I dismissed the matter from my mind then, but a few days later, when I was walking through the shipping department, it occurred to me that I might as well view the remains of the Angel Child, if they hadn’t been removed to his late residence. I found him sitting in the middle of the bench, looking a little sad and lonesome, but all there. The other boys seemed to be giving him plenty of room, and the Breakfast-Food Baby, with both eyes blacked, had edged along to the end of the bench. I beckoned to the Angel Child to follow me to my private office.

"What does this mean, young man?" I asked, when he got there. "Have you been fighting?"

"Yes, sir," he answered, sort of brightening up.

"Which one?"

"Michael and Patrick the first day, sir."

"Did you lick ‘em?"

"I had rather the better of it," he answered, as precise as a slice of cold-boiled Boston.

"And the second?"

"Why, the rest of ‘em, sir."

"Including the Breakfast-Food--er, James?"

He nodded. "James is very strong, sir, but he lacks science. He drew back as if he had a year to hit me, and just as he got good and ready to strike, I pasted him one in the snoot, and followed that up with a left jab in the eye."

I hadn’t counted on boxing lessons being on the bill of fare of the simple life, and it raised my hopes still further to see from that last sentence how we had grafted a little Union Stock Yards on his Back Bay Boston. In fact, my heart quite warmed to the lad; but I looked at him pretty severely, and only said:

"Mark you, young man, we don’t allow any fighting around here; and if you can’t get along without quarrelling with the boys in the shipping department, I’ll have to bring you into these offices, where I can have an eye on your conduct."

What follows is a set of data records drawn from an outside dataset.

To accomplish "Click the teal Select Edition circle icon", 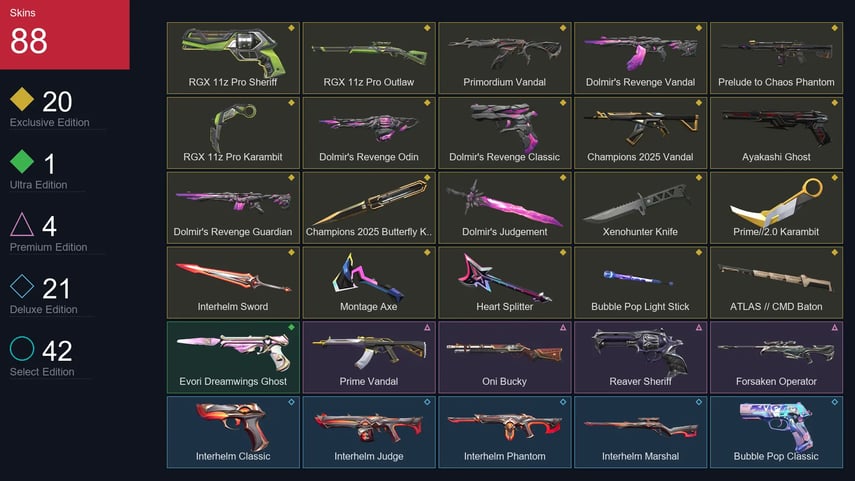I will pos(22,348).
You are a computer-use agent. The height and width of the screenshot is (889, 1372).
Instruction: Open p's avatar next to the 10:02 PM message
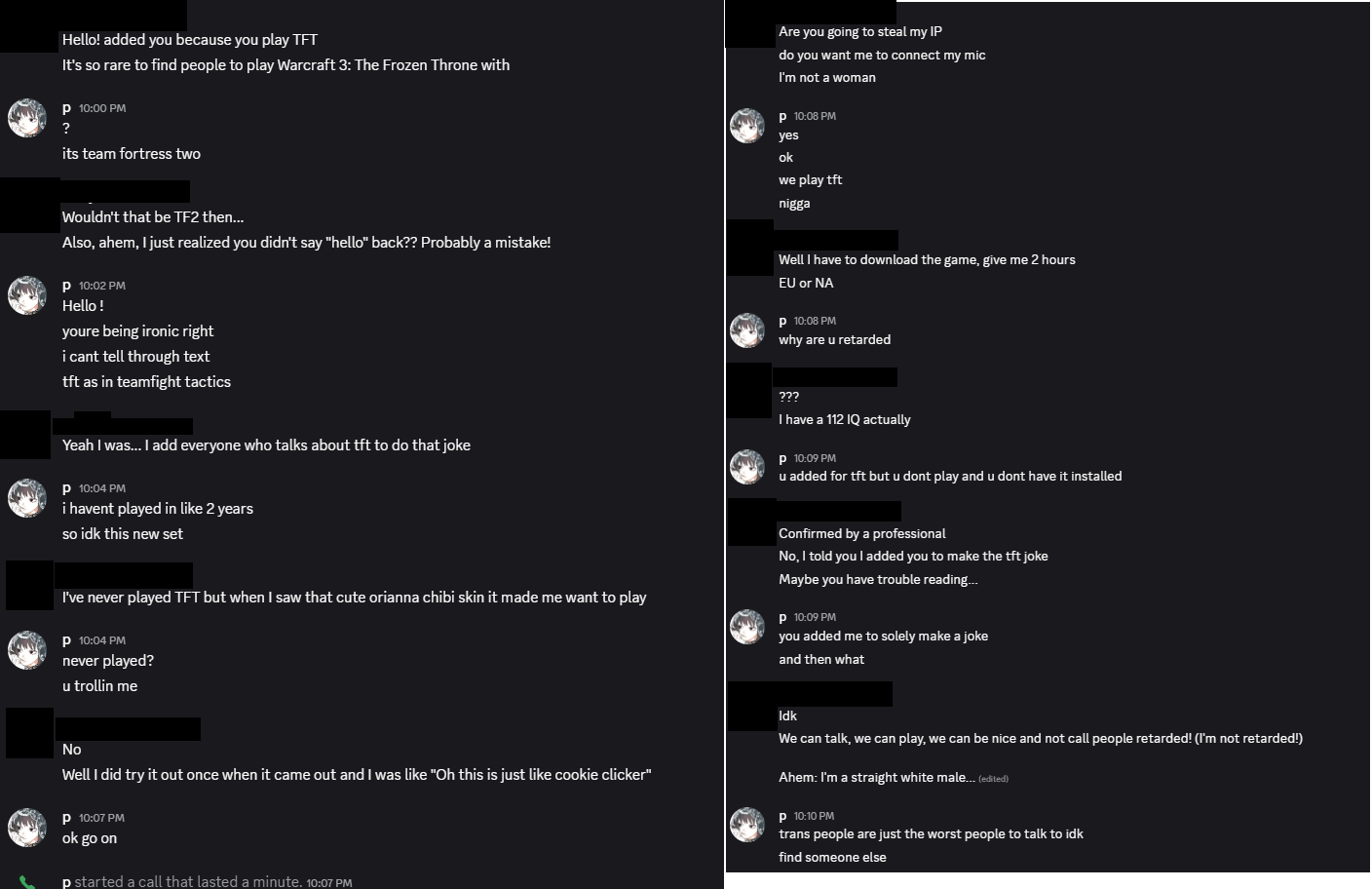(x=27, y=295)
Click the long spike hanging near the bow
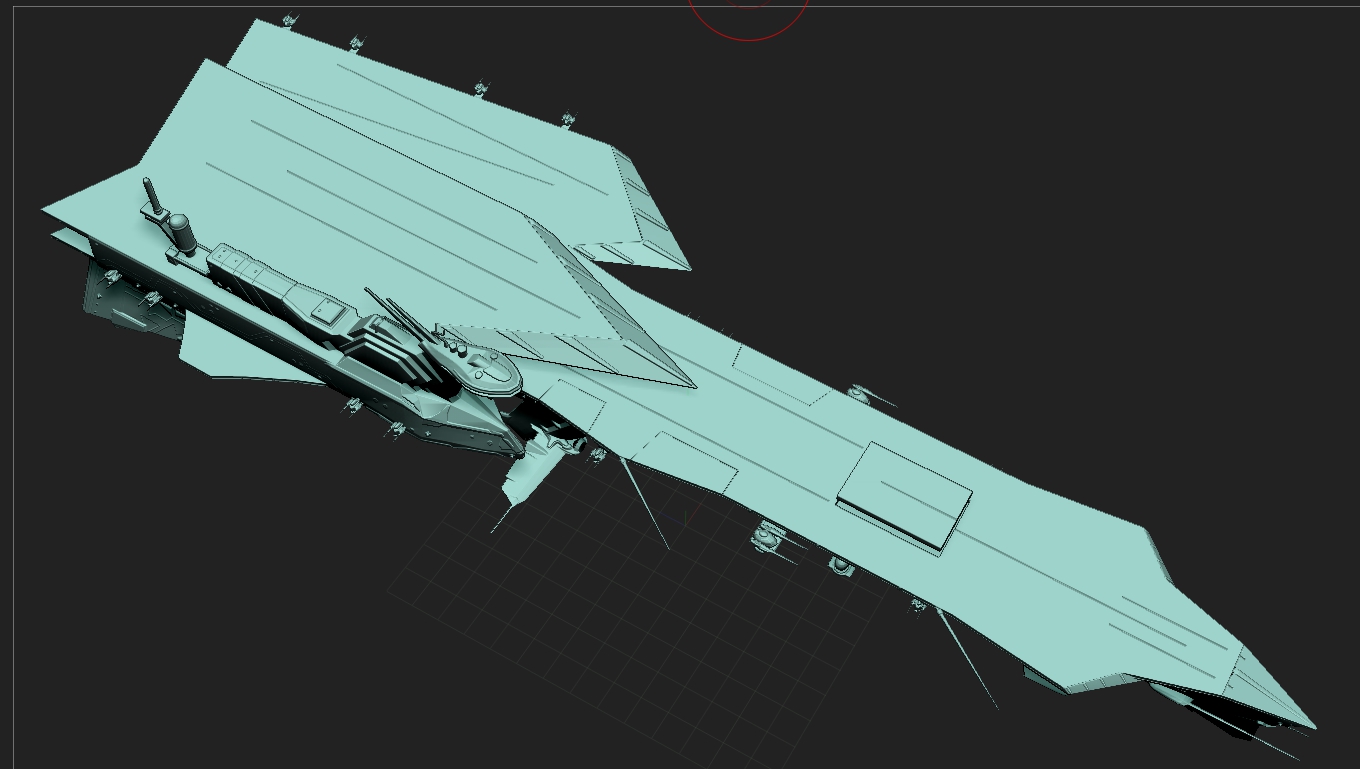 tap(968, 660)
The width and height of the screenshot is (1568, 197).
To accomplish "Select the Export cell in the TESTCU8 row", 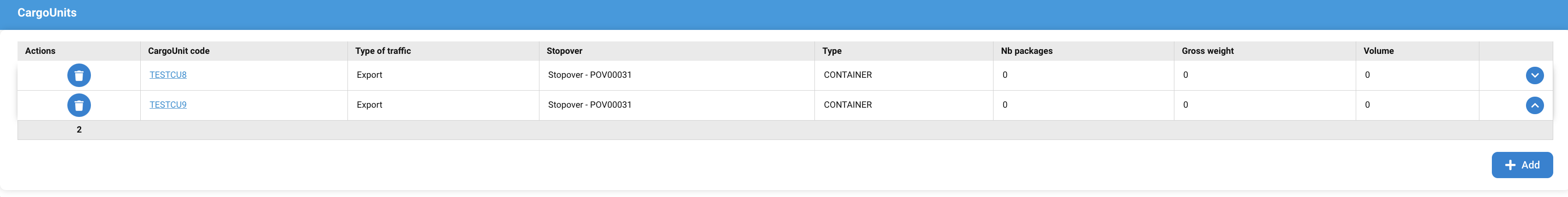I will click(x=370, y=75).
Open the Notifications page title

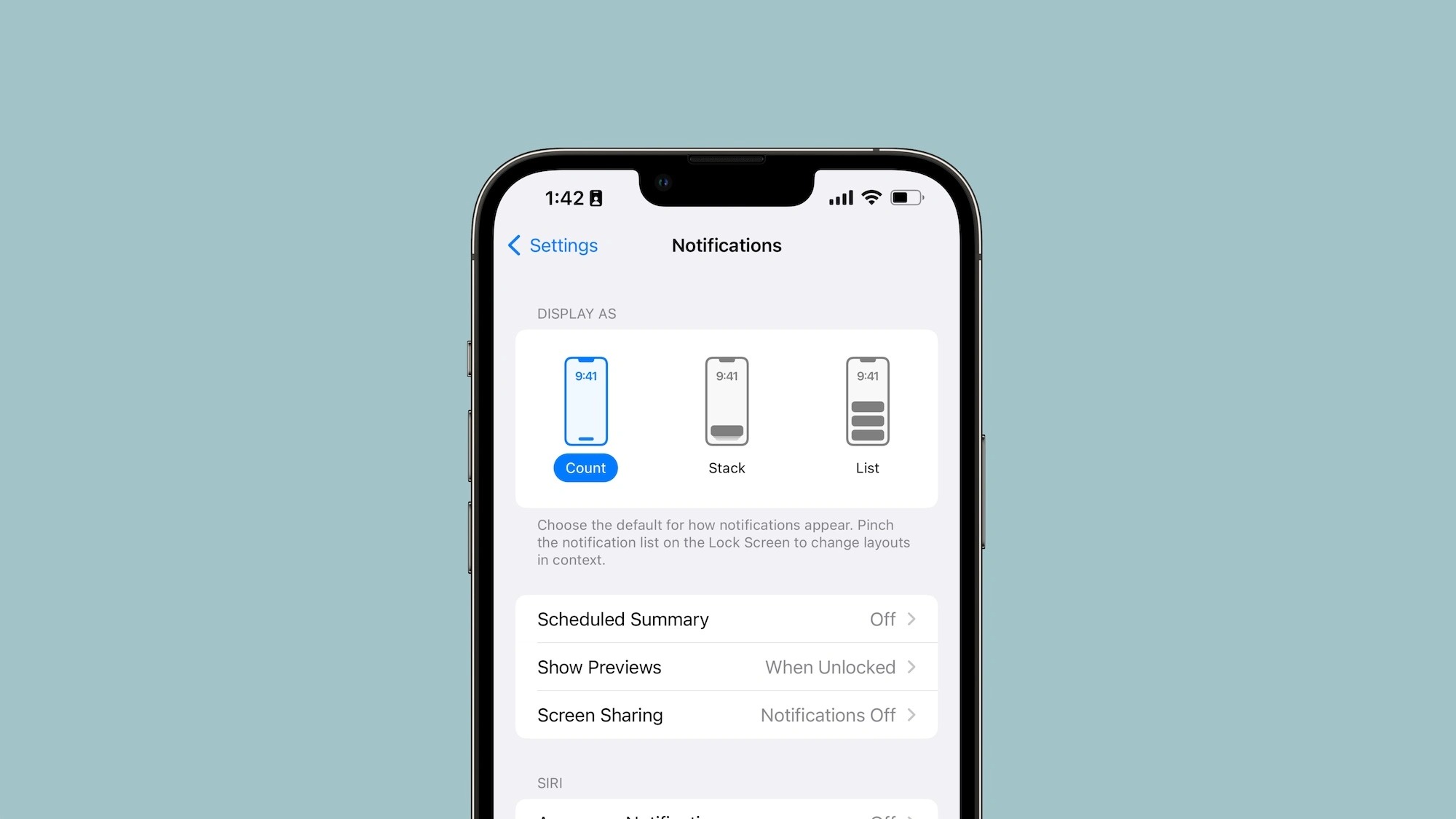coord(726,245)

There were two or three boys in the main office who were spoiling for a thrashing, and I reckoned that the Angel Child would attend to their cases; and he did. He was cock of the walk in a week, and at the same time one of the bulliest, daisiest, most efficient, most respectful boys that ever worked for me. He put a little polish on the other kids, and they took a little of the extra shine off him. He’s in Harvard now, but when he gets out there’s a job waiting for him, if he’ll take it.

That was a clear case of catching an angel on the fly, or of entertaining one unawares, as the boy would have put it, and it taught me not to consider my prejudices or his parents in hiring a boy, but to focus my attention on the boy himself, when he was the one who would have to run the errands. The simple life was a pose and pretense with the Angel Child’s parents, and so they were only a new brand of snob; but the kid had been caught young and had taken it all in earnest; and so he was a new breed of boy, and a better one than I’d ever hired before.